Voiding cancels a finalized invoice that should no longer be collected. It marks the invoice as cancelled and removes it from your open balance, while keeping the row in your records for audit. Voiding is for finalized invoices that are Open, Partially paid, or Overdue — and it can't be undone. This guide shows you how, step by step.
When to void an invoice
A finalized invoice can't be edited. If a finalized invoice has a mistake — the wrong customer, wrong amount, or it simply shouldn't have been sent — the right fix is to void it and create a fresh draft. Voiding leaves a clean audit trail: the cancelled invoice stays in your books, but it no longer counts toward what your customers owe you.
How to void an invoice in Cornerspot
You'll open the invoice's detail page, find the Advanced section, and confirm the void by typing a short phrase — a deliberate extra step because the action is permanent.
1. Open the invoice
From your Invoices list, open the finalized invoice you want to cancel. Voiding is available for invoices that are Open, Partially paid, or Overdue — you'll see their status in the header.

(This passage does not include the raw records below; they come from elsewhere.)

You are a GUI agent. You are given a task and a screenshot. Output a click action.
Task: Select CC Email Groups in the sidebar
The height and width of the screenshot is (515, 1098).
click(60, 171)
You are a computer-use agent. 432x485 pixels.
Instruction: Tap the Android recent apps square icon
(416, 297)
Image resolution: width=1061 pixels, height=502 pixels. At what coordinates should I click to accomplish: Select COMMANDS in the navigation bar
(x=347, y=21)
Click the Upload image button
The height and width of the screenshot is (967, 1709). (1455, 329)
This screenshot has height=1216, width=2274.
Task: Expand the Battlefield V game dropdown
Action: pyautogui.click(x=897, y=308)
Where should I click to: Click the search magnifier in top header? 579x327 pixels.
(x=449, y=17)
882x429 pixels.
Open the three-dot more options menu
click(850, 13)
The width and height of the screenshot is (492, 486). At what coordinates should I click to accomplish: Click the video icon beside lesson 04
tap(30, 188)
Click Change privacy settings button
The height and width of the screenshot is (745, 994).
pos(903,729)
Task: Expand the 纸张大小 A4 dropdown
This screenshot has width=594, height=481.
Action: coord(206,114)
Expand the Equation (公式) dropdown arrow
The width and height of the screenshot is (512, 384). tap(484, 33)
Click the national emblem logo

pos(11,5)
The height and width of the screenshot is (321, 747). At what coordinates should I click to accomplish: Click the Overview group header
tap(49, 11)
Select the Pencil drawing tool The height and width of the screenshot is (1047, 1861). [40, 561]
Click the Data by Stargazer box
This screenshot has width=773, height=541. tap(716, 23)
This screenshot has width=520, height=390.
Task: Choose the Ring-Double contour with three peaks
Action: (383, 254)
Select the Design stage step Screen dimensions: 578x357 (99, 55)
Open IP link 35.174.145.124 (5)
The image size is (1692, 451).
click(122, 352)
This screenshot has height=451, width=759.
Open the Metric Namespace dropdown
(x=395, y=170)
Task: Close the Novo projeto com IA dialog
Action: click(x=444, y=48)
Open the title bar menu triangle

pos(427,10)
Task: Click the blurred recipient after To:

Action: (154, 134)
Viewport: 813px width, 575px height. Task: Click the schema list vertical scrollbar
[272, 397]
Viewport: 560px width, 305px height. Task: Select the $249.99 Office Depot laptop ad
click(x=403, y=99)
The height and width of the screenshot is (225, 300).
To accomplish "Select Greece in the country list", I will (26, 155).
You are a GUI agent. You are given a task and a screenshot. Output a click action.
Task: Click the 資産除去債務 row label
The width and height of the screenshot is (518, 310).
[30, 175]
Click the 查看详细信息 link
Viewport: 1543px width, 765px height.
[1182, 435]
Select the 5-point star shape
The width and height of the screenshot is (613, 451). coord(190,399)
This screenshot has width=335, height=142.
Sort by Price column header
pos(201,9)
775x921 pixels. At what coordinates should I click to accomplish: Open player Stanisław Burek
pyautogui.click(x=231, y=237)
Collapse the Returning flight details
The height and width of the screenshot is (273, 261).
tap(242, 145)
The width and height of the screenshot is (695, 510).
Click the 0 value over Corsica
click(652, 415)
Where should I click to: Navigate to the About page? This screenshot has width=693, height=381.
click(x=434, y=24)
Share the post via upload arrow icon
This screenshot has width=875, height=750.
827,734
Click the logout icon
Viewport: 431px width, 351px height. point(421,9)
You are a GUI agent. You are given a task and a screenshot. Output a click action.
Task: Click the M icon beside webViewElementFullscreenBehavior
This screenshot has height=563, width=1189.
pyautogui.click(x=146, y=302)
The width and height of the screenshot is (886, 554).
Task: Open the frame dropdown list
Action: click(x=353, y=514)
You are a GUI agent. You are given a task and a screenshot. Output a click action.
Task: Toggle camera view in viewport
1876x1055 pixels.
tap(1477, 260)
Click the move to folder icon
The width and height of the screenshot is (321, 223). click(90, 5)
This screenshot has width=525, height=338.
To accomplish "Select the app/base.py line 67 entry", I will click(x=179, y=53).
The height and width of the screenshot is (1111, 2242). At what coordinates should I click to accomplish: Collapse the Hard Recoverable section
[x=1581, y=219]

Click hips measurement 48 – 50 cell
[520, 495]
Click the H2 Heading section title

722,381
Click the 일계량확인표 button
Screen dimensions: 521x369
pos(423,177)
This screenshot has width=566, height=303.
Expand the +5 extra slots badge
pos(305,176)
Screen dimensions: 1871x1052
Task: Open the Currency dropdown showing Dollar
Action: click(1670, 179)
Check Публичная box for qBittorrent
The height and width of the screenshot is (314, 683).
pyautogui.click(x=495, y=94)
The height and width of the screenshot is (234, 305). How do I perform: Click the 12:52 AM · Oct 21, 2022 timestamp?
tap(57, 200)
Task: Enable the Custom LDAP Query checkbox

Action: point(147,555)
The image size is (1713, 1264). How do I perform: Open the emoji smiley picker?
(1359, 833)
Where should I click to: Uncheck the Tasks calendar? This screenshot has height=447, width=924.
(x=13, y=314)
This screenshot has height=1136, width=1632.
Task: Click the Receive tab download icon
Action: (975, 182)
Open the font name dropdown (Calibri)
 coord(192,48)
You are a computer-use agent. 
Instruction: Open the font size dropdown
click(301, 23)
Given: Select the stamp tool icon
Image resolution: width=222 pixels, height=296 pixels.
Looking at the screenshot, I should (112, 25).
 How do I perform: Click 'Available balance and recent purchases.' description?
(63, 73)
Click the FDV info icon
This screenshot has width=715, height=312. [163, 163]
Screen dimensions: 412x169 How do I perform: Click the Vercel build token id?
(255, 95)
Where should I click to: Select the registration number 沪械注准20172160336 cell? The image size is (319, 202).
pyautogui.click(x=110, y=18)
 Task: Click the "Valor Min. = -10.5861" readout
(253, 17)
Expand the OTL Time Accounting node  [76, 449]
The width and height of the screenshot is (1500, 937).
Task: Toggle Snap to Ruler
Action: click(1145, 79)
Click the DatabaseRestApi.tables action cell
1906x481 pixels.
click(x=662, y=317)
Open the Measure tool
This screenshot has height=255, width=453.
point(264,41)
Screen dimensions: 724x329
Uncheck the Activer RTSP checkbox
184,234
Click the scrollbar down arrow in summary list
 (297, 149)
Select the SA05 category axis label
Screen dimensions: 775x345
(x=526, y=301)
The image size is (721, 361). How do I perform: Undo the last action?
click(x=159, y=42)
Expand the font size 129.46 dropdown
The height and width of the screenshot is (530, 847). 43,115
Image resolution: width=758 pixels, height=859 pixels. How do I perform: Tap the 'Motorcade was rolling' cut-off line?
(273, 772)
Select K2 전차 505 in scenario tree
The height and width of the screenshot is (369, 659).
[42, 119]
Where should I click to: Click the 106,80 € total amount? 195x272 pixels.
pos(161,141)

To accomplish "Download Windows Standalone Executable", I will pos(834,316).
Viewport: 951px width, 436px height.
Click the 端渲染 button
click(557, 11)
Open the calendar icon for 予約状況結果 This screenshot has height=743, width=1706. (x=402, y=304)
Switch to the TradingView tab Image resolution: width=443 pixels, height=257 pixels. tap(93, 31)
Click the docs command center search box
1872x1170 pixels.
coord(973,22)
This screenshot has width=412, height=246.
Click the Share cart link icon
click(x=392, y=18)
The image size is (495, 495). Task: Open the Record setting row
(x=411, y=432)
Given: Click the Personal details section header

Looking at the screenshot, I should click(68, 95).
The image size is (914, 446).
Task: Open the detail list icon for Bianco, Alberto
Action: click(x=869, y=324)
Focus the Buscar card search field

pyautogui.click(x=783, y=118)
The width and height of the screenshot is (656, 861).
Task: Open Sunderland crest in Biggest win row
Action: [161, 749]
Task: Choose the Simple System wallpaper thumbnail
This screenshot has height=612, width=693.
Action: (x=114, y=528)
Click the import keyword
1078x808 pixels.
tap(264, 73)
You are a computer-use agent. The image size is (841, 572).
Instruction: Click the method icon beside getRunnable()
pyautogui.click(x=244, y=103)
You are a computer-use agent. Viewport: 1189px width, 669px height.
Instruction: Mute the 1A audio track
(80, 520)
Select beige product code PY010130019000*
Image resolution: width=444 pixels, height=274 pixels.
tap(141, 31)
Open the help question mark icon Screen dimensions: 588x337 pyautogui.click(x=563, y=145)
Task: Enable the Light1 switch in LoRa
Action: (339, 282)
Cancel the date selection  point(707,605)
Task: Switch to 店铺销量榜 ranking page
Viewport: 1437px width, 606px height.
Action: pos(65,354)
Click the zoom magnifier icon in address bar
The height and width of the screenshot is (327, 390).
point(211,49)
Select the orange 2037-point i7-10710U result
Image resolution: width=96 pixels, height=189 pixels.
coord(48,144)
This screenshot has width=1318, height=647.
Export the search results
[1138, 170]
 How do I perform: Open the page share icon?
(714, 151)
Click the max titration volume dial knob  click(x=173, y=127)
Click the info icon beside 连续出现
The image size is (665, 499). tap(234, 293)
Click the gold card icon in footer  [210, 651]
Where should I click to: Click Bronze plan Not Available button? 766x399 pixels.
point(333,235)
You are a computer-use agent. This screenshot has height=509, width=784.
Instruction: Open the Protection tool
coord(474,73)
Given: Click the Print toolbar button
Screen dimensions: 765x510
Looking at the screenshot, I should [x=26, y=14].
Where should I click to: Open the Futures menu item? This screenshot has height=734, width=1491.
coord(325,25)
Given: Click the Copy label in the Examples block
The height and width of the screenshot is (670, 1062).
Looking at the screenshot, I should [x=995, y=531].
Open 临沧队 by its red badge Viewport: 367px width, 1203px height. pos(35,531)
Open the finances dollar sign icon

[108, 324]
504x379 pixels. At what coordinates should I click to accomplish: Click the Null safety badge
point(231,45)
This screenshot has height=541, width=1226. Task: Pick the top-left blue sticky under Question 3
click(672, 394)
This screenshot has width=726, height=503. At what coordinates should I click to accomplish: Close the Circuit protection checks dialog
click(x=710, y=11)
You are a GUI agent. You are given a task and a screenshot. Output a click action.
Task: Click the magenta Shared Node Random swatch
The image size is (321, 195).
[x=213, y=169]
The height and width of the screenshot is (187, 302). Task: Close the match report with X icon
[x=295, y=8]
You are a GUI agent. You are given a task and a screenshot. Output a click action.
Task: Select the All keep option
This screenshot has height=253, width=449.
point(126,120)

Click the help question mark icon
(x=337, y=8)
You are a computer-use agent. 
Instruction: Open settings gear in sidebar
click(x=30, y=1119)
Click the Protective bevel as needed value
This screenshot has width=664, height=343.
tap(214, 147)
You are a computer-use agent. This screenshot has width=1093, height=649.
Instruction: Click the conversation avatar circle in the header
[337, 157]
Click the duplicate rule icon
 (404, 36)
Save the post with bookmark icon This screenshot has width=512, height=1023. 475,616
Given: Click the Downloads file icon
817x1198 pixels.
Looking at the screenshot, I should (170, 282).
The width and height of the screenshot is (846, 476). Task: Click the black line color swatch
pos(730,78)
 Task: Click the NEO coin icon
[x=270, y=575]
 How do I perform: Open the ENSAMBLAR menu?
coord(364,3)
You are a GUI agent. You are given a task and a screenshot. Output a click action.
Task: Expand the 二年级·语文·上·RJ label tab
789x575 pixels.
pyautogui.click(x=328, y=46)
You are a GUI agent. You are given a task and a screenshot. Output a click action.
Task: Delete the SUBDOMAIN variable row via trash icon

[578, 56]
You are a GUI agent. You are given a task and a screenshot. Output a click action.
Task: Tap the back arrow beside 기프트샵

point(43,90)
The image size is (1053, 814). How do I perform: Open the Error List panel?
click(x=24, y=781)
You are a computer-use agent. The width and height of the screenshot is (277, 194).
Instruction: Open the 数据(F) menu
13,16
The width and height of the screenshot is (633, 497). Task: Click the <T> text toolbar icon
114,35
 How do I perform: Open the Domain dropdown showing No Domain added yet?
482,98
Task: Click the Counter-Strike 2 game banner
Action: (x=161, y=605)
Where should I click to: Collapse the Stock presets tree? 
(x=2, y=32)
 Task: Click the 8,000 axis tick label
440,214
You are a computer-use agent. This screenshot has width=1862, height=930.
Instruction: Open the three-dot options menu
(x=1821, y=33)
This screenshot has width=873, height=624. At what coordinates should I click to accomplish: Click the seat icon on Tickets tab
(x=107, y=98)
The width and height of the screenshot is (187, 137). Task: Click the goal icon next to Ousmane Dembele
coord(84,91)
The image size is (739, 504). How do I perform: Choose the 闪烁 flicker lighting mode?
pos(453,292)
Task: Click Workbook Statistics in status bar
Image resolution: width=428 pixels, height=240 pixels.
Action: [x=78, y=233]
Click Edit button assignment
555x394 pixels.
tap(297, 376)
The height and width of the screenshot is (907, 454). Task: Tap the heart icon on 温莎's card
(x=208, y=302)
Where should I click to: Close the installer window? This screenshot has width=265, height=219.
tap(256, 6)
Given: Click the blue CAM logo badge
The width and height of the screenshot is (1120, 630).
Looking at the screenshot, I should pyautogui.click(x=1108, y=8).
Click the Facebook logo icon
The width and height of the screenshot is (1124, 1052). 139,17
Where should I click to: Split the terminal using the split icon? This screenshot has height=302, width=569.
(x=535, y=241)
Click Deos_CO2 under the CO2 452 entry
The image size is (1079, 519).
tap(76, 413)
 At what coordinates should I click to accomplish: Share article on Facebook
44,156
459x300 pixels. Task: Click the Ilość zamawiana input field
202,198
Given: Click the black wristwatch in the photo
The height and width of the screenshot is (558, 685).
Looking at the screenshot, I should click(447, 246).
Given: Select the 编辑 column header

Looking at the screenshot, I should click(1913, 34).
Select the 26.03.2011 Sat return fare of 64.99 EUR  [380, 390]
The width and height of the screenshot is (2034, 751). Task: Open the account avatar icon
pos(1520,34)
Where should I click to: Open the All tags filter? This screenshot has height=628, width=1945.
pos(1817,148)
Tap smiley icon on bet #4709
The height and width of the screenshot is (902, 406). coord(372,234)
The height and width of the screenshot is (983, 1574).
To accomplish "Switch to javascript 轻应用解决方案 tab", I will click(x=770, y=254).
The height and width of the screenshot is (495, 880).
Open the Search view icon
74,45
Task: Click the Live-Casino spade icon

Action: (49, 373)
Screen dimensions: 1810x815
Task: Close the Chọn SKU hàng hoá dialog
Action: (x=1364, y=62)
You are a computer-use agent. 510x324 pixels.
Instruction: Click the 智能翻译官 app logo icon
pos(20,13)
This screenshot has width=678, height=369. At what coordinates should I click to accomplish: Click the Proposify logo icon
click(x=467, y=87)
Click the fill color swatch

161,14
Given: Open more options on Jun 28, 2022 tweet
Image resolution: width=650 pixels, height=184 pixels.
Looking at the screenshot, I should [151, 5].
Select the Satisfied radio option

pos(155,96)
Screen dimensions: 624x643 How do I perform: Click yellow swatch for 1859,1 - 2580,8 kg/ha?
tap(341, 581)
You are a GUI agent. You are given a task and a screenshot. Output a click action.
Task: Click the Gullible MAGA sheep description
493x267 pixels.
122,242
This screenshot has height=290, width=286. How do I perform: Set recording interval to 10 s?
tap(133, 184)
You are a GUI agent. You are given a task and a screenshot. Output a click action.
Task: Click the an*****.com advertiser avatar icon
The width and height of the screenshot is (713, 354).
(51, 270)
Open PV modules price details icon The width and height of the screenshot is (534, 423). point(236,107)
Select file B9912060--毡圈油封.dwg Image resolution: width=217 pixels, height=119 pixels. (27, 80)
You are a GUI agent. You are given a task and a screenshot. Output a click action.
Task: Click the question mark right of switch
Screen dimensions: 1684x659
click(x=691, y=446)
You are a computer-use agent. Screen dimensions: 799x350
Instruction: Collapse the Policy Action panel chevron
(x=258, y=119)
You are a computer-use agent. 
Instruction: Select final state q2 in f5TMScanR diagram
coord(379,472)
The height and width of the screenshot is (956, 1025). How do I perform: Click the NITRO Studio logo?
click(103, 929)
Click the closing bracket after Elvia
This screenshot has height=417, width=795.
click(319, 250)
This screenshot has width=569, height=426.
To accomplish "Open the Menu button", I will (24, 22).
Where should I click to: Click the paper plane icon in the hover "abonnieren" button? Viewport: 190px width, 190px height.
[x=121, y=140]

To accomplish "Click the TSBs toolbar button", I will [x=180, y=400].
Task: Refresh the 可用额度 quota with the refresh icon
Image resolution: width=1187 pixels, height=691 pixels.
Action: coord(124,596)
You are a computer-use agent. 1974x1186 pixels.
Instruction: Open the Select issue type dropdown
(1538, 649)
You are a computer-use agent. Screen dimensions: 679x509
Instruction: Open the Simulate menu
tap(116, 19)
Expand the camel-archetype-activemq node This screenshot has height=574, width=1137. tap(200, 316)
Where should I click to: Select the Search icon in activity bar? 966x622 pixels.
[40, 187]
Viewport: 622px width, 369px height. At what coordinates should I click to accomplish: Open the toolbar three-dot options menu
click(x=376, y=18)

2. Scroll to the Advanced section
Scroll down to the Advanced section near the bottom of the detail page. This is where the irreversible actions live, including Void invoice.

3. Click “Void invoice”
Select Void invoice. Cornerspot opens a “Void this invoice?” confirmation that explains what will happen: voiding marks the invoice as cancelled and removes it from the open balance, the row stays in your records for audit, and the action can't be undone.

4. Type “void” to confirm
To prevent an accidental void, the dialog asks you to type the word void into the box. The confirm button stays disabled until you do.

5. Confirm the void
Click Void invoice in the dialog to finish. The dialog closes and the invoice's status updates to Void — it drops off your open balance but remains in your billing records for audit.

6. Review the voided invoice
Back on the detail page, the invoice now shows a Void status. It no longer appears in your outstanding balance, and customers can't pay it. If you still need to bill for these items, create a new draft invoice.

Voiding vs. marking uncollectible vs. deleting
Cornerspot offers a few ways to remove an invoice from your open balance, depending on the situation:
- Void: Cancel a finalized invoice that should never have been collected (wrong details, sent in error). Keeps the record for audit; can't be undone.
- Mark uncollectible: Write off an overdue invoice you no longer expect to be paid — a bad-debt write-off that preserves what was owed.
- Delete: Only available for drafts. Finalized invoices can't be deleted — void them instead so the audit trail stays intact.
Good to know
- Voiding is permanent — there's no undo. If you void by mistake, you'll need to create a new invoice.
- A voided invoice stays in your records and on the invoice list (with a Void status) so your history stays complete.
- To correct a finalized invoice, void it and build a new draft with the right details.